## THE DATA
■ ■ ■
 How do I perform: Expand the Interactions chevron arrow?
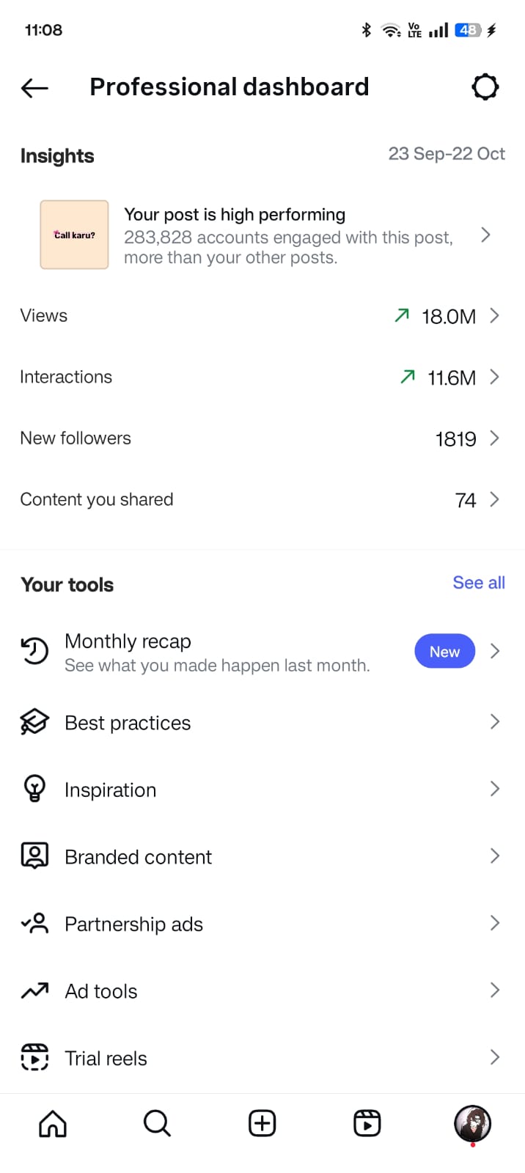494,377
■ ■ ■
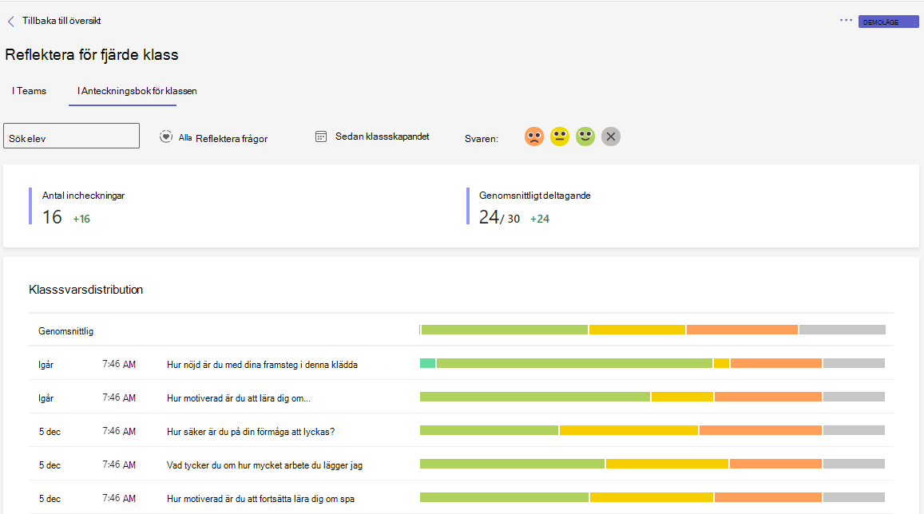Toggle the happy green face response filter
■ ■ ■
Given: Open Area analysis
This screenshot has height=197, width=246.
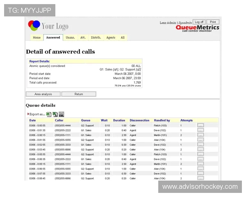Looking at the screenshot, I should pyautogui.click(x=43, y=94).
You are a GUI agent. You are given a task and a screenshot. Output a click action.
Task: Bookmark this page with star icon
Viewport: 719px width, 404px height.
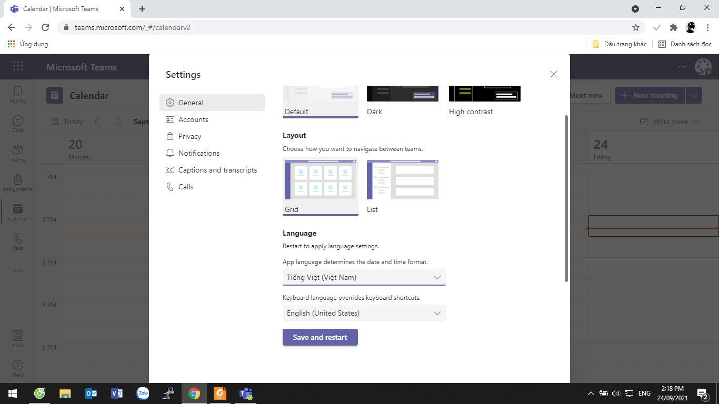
■ ■ ■
## WHAT NEEDS TO BE DONE
Skipping every picture, transcribe exactly the lines above from the one containing "This screenshot has height=197, width=246." through the one containing "Viewport: 719px width, 404px height.", both included.

## ANSWER FOR THIS EXERCISE
This screenshot has height=197, width=246.
Looking at the screenshot, I should pyautogui.click(x=43, y=94).
You are a GUI agent. You are given a task and a screenshot. Output a click action.
Task: Bookmark this page with star icon
Viewport: 719px width, 404px height.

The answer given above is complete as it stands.